I wasn't going to write any more about Istanbul. I was only there, in total, for five days, and have already posted on the dervishes and the carpet sellers. Besides, most readers will have been there, so what insights can I glean in five days that you don't already have?
But Istanbul is such a great place! & as I go through sorting out the photos they were calling me to write one last post on the place. Just a quick one.
Five days was plenty of time to visit the obvious tourist sights - the Blue Mosque, the Aya Sophia, the Topkapi Palace, the Yerebatan cistern, the Museum of Turkish and Islamic Arts and the Spice Market. The most stunning of these is certainly the Aya Sophia, built in AD537 as a cathedral, converted to a mosque in 1453, and then to a museum in 1935, it is said to have changed the history of architecture. For nearly a thousand years it was the world's largest cathedral, and certainly the size of the building is still impressive.

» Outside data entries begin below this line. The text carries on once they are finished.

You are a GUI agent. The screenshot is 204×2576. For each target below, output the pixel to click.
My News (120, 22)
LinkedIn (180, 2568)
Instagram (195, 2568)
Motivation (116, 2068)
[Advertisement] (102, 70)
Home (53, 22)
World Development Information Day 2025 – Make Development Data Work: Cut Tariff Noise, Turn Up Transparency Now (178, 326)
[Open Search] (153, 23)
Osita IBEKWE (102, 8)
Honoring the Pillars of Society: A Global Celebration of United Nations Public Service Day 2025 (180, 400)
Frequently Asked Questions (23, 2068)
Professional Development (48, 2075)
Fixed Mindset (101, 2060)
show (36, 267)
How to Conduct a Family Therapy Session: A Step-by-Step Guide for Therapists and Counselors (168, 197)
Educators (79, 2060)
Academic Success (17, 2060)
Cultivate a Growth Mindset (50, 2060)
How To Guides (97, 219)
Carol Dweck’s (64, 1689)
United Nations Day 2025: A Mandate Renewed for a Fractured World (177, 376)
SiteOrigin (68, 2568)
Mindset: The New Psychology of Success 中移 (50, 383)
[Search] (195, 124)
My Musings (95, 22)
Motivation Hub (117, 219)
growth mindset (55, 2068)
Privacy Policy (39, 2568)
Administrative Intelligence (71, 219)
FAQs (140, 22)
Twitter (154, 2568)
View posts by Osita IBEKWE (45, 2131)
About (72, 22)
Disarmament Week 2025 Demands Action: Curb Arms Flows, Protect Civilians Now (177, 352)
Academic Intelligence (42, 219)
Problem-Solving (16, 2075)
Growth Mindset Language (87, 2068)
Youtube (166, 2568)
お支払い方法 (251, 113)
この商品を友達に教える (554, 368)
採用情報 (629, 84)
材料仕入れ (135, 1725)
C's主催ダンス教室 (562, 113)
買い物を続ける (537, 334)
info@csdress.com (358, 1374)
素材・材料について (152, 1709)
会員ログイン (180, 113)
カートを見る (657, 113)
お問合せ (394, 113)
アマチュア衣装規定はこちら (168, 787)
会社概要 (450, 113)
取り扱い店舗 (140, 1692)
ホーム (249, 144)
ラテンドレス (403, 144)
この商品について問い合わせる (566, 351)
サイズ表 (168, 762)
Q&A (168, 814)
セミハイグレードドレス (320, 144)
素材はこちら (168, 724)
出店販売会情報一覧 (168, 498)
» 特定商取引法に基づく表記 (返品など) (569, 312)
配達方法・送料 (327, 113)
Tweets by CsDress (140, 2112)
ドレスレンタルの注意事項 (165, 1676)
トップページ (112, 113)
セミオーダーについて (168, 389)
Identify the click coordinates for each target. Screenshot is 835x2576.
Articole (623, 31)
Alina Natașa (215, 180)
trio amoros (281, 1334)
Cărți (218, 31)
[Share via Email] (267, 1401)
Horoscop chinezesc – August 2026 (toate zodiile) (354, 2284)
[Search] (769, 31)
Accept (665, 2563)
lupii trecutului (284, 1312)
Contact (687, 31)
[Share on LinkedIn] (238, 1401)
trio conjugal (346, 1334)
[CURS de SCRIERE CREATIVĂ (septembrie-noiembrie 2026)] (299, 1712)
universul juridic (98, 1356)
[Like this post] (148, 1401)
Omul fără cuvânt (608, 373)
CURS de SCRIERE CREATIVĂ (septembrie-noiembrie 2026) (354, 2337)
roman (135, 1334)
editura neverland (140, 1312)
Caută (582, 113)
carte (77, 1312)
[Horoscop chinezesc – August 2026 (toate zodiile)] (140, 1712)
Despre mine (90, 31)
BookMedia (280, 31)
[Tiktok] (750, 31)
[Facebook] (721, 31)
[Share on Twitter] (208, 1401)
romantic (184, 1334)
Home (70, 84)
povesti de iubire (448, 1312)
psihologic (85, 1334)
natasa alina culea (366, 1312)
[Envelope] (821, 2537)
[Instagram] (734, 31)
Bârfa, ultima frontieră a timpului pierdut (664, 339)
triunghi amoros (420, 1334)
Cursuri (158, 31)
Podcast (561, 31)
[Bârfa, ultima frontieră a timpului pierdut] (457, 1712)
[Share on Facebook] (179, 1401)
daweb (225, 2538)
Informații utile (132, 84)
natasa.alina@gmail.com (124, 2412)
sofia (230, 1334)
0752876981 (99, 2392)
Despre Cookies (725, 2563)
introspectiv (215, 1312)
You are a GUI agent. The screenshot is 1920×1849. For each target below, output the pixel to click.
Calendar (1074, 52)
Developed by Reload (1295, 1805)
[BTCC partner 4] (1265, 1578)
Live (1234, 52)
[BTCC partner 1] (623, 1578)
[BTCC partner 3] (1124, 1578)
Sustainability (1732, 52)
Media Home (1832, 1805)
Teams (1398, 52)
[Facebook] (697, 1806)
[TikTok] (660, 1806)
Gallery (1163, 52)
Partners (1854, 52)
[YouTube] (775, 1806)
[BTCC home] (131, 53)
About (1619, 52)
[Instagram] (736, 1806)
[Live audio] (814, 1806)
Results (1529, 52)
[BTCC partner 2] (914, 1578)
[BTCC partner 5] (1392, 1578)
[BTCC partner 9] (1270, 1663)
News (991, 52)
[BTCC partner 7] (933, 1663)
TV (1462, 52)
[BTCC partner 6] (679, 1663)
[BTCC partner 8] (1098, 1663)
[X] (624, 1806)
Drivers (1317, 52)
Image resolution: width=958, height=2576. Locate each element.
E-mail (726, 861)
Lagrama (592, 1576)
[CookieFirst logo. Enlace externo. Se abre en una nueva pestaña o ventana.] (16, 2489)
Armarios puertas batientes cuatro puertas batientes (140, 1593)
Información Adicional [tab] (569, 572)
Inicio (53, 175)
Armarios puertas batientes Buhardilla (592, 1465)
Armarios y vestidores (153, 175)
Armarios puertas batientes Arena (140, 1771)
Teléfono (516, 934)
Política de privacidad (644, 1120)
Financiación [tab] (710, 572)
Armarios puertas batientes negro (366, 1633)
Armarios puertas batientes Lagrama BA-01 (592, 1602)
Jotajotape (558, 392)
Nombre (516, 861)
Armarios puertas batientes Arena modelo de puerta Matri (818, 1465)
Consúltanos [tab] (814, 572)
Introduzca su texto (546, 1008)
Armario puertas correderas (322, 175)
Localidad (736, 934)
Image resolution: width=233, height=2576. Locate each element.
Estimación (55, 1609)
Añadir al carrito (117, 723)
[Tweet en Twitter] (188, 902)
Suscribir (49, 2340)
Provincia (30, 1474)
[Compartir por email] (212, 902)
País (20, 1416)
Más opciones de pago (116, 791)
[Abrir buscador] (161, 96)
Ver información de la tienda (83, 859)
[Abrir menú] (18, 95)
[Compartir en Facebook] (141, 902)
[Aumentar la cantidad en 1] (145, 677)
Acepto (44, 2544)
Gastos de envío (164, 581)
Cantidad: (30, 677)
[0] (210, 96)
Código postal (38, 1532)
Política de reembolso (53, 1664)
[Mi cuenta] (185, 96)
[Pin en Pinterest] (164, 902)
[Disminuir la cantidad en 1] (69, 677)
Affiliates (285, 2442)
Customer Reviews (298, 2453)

But a few hours wandering around it, prying into all the little corners and looking up at what remains of the painted ceilings, is tremendously rewarding. It has been restored, and added to, many times over the centuries and is stuffed full of marble pillars, intricate ironwork, golden mosaics, calligraphy, and even some blue tiled decorations hidden under an archway.
The Bosphorus cruise was a little disappointing, though might have scored more highly in better weather - but was probably just about worth it for the delicious stuffed mussels and fresh sardines at the lunchtime stop. Continuing on the food line, the Spice Market was great for filling those little corners of my case with delicacies I can't get at home - apple and cinnamon tea, local sheep's cheese, and a half-kilo of delicious dried cranberries.
The other highlight was a trip to the exquisite little Chora Church, now the Kariye Museum. It is full of golden mosaics dating from the early 1400s, as well as some reasonably well-preserved frescoes, and is well worth the effort of finding it. In any case the locals are helpful - when my intended route was blocked by redevelopment a local man insisted on giving me a lift there, which was typical of the kind way I was treated by everyone I met there. Unfortunately no more trips to Asia are in the pipeline but I certainly would not complain about another day in transit in Istanbul!